(Stored items)
----------------------------------------

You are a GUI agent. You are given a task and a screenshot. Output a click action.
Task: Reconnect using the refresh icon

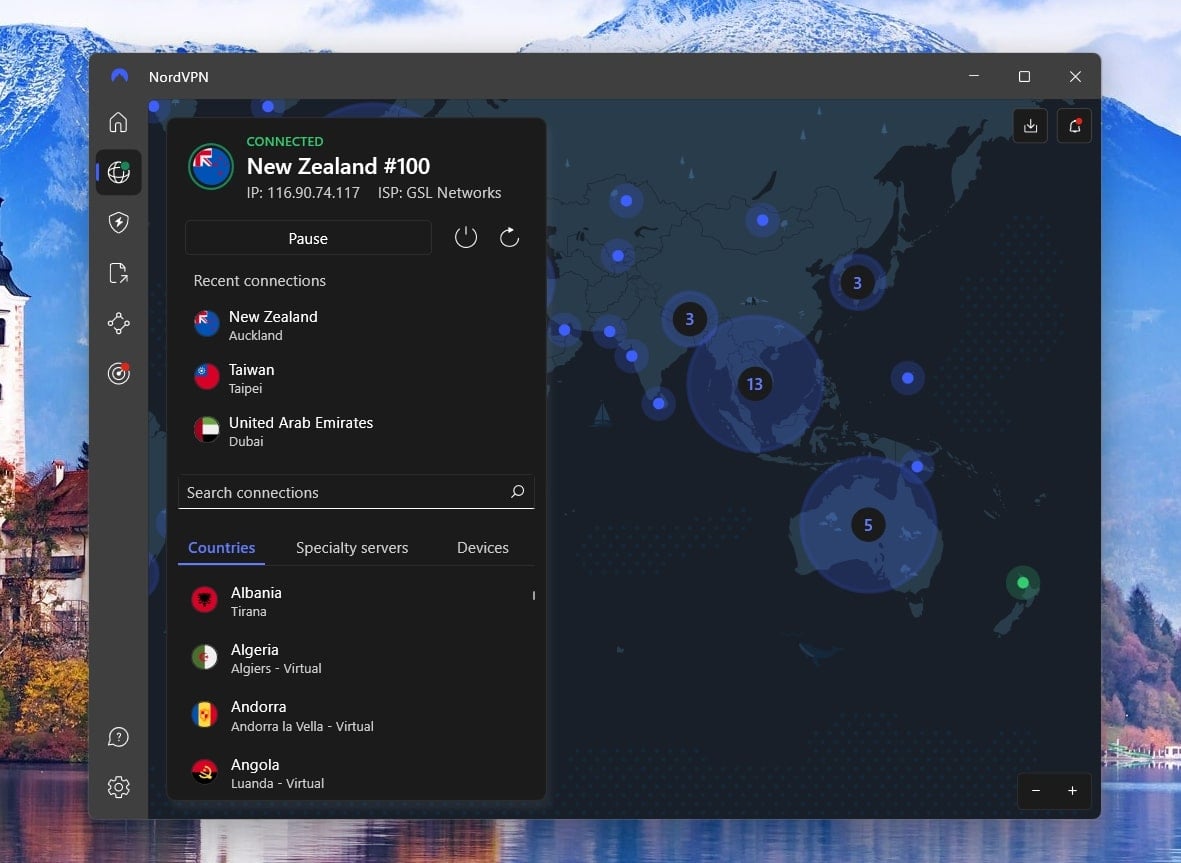509,237
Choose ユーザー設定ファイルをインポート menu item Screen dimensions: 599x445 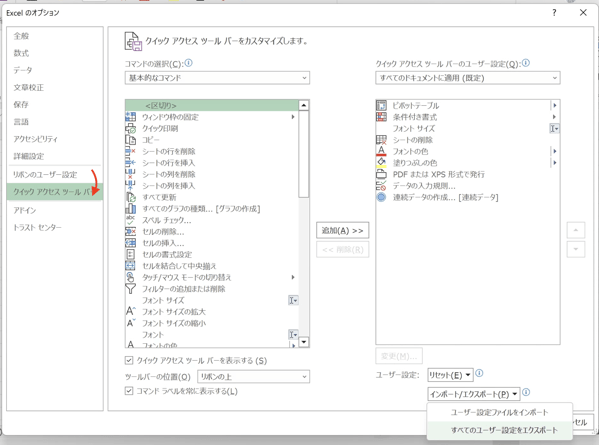[500, 413]
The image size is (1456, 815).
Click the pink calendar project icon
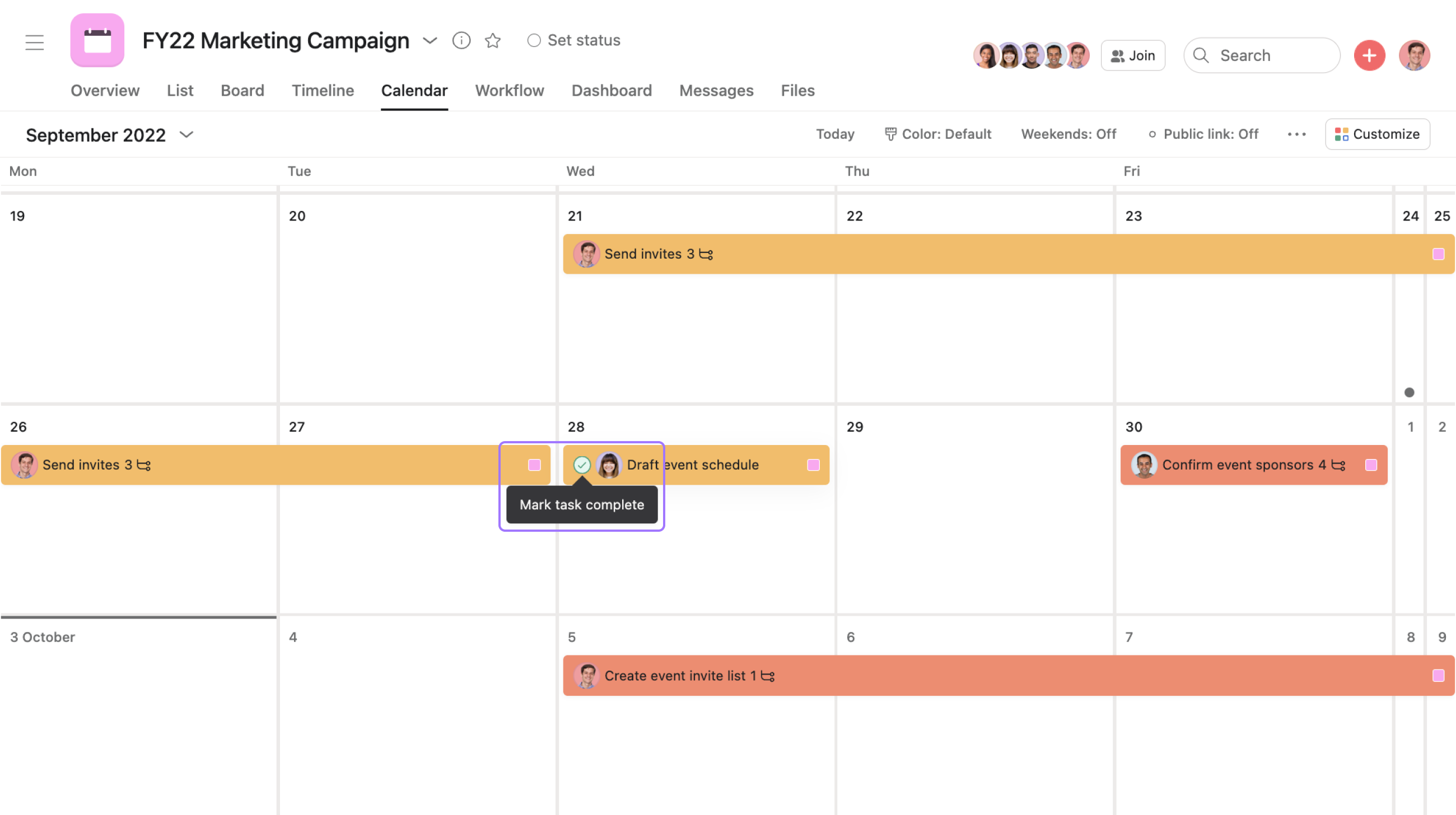97,40
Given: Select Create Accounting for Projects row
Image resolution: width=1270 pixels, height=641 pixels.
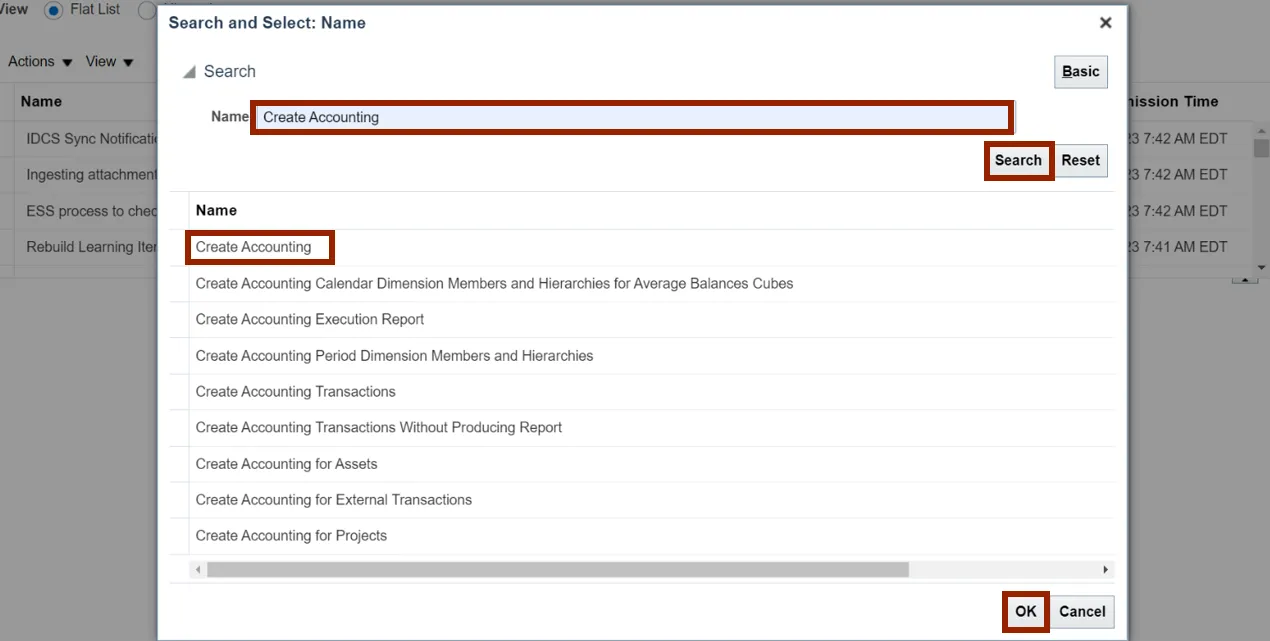Looking at the screenshot, I should coord(291,536).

----------------------------------------

- _What is needed_
Your answer must consist solely of the lines from the one containing "Click the pink calendar project icon" through the last line of the records above, copied exactly, with every picture left out.

- _Response to this exercise_
Click the pink calendar project icon
97,40
Given: Select Create Accounting for Projects row
Image resolution: width=1270 pixels, height=641 pixels.
Looking at the screenshot, I should coord(291,536).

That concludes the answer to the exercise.